Telephone-based interventions to promote exercise in the general population have been largely successful, offering such unique advantages such as convenience and access.
Researchers believe that having health care providers play a role in after-care is a key factor for the study’s success.
Previous interventions promoting exercise among cancer survivors did not involve health care providers and most studies to date have not assessed long-term physical activity outcomes.
Pinto and colleagues conducted a randomized trial involving 192 breast cancer patients.
Oncologists and surgeons were asked to provide brief physical activity advice to patients who had completed treatment for Stage 0-IV breast cancer, including a recommendation of 30 minutes of moderate intensity exercise most days of the week and scheduling followup with research staff.
The 106 women who were randomized to the telephone counseling group received eight telephone calls over 12 weeks from counselors who monitored and supported their physical activity efforts.
The remaining 86 participants assigned to the control group received the same number and frequency of telephone calls that focused on their general health.
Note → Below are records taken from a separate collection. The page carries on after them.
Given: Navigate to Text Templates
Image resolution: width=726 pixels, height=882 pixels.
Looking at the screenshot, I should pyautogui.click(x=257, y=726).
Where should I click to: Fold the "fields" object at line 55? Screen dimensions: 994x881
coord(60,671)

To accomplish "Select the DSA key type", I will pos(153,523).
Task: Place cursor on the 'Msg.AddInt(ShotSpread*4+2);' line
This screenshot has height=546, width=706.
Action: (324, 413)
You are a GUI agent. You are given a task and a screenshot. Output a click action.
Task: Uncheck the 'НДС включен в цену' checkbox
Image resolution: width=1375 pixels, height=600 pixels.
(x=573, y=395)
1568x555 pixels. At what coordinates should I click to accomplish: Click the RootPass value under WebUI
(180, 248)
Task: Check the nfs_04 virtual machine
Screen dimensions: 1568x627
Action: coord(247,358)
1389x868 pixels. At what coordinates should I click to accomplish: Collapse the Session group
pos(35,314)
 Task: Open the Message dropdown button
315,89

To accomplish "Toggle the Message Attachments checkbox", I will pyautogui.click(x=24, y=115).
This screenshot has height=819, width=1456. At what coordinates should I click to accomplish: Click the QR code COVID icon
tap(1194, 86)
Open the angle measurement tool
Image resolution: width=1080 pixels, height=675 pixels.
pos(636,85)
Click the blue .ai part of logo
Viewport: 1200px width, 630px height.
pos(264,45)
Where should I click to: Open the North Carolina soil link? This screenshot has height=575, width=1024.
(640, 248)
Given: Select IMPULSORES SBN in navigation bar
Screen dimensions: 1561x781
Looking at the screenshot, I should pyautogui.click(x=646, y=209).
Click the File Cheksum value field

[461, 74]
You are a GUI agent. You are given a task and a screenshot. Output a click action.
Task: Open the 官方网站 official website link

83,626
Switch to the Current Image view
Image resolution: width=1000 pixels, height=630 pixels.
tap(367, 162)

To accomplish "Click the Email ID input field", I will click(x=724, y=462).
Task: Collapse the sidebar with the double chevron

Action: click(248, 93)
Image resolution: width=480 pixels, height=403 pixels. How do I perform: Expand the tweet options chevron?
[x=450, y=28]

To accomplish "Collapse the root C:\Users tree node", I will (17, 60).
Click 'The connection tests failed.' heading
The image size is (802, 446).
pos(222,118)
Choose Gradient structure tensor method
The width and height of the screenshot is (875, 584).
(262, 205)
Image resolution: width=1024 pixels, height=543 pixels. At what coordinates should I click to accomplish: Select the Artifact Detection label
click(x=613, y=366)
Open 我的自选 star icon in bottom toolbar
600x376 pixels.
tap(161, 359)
All participants were assessed at baseline and again at three, six and 12 months.
Pinto and her team say patients in the telephone counseling group had considerably higher levels of physical activity and were almost twice as likely to meet national recommendations of 150 minutes per week of exercise three and six months later.
Telephone counseling also significantly improved patients’ motivational readiness throughout the 12-month study period, suggesting the potential for exercise promotion in cancer followup care.
Pinto notes this is the first trial that has included a role for the cancer provider and integrated advice about exercise into regular medical appointments.
“Our study clearly shows it’s possible for motivated health care providers to provide brief advice to their patients during a followup visit,” she said.
“While we can’t be sure physician advice alone would suffice, our results do suggest that health care provider advice will require supplementation, whether it’s telephone counseling or some other mode of delivery, to support the adoption and maintenance of physical activity in cancer patients.”